Puede que parezca un poco prematuro, pero empiezo a sentir que si las cosas transcurriesen por el orden lógico de irnos según el año de nacimiento, cada vez se acerca más mi turno. Es doloroso ver como se van yendo personas que quieres, y el vacío enorme que se produce a tu alrededor. Cada vez, queda menos gente con la que compartí juventud siendo ellos adultos y eso, me hace sentir un cierto vértigo, porque cuando empiezas a ver que los que te preceden se empiezan a ir, sabes que el siguiente en la línea de salida, eres tú.

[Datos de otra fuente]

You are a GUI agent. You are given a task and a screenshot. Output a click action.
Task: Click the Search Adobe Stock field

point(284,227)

El pasado 22 de febrero falleció José Luis Prado Alfonso, y con él, se fue una parte de mi vida. No soy muy aficionado a las misas de réquiem, únicamente algunos funerales de personas muy escogidas, lo reconozco. Pero esta era, por supuesto, una de esas ocasiones, porque Prado era mucho más que un vecino conocido, mucho más que el padre de unos amigos.

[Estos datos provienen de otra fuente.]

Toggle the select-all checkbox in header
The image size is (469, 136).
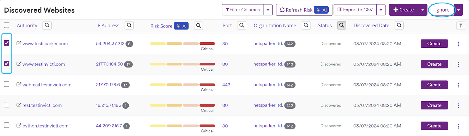click(7, 25)
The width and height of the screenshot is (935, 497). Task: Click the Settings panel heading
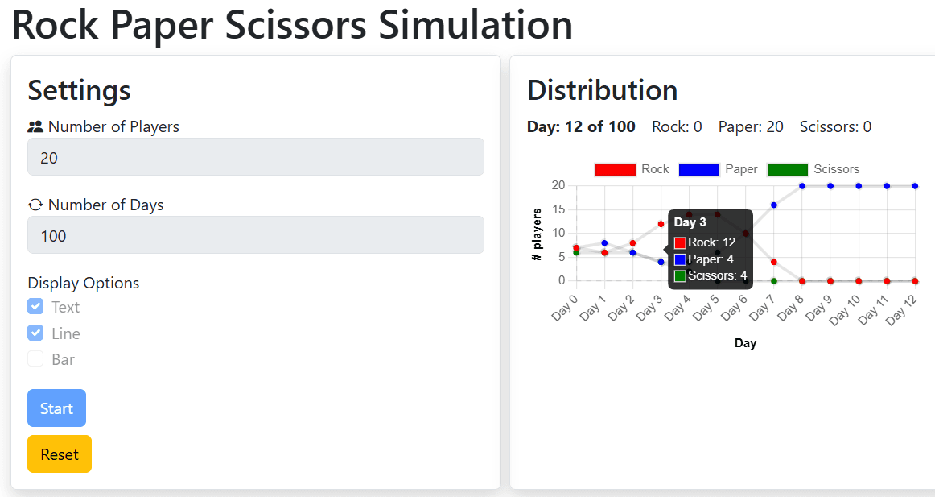point(79,90)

Prado era, además de una institución en el pueblo, un buena persona, buen conversador, respetuoso y muy cariñoso. Pero, sobre todo, era mi amigo. Además, como buen amante de la música, depuraba una enorme sensibilidad, y se preocupaba mucho por la gente que quería, entre los que, estoy seguro, me consideraba uno más. Él estuvo presente en muchos momentos importantes de mi vida, porque compartimos muchas horas juntos.
De él conservo sus consejos, y su cariño a un niño que lo admiraba y quería como si fuese su propio padre. Me he quedado con la espina de no haberme despedido de él, pero sé que a pesar de eso, acostumbraba a preguntar por mí con frecuencia porque, sin duda, me quería tanto con yo a él. Me quedo con eso y con todo lo que, quizás, sin saberlo ninguno de los dos, influyó en mi desarrollo como persona.
Desde ahora, el 22 de febrero se convertirá en una fecha señalada en mi calendario. Una fecha que siempre será la del recuerdo de José Luis. Cada aniversario, recordaré el tono de su voz pronunciando mi nombre, los viajes en su furgoneta repartiendo muebles por las casas de Vilanova, su mano elevada para marcar la nota antes de que arrancásemos a cantar en la coral, su sonrisa orgullosa señalando al coro cuando el público aplaudía, o su pose de director satisfecho por el trabajo bien hecho.
Por tanto, mientras no llegue mi turno, su recuerdo perdurará en mi cabeza para siempre, y su nombre saldrá a la luz por algún motivo.
Ahora toca despedirme de él y decirle: "hasta siempre maestro, espero que allá donde estés, puedas encontrarte con tu querida Paquita. Descansa en paz, amigo”.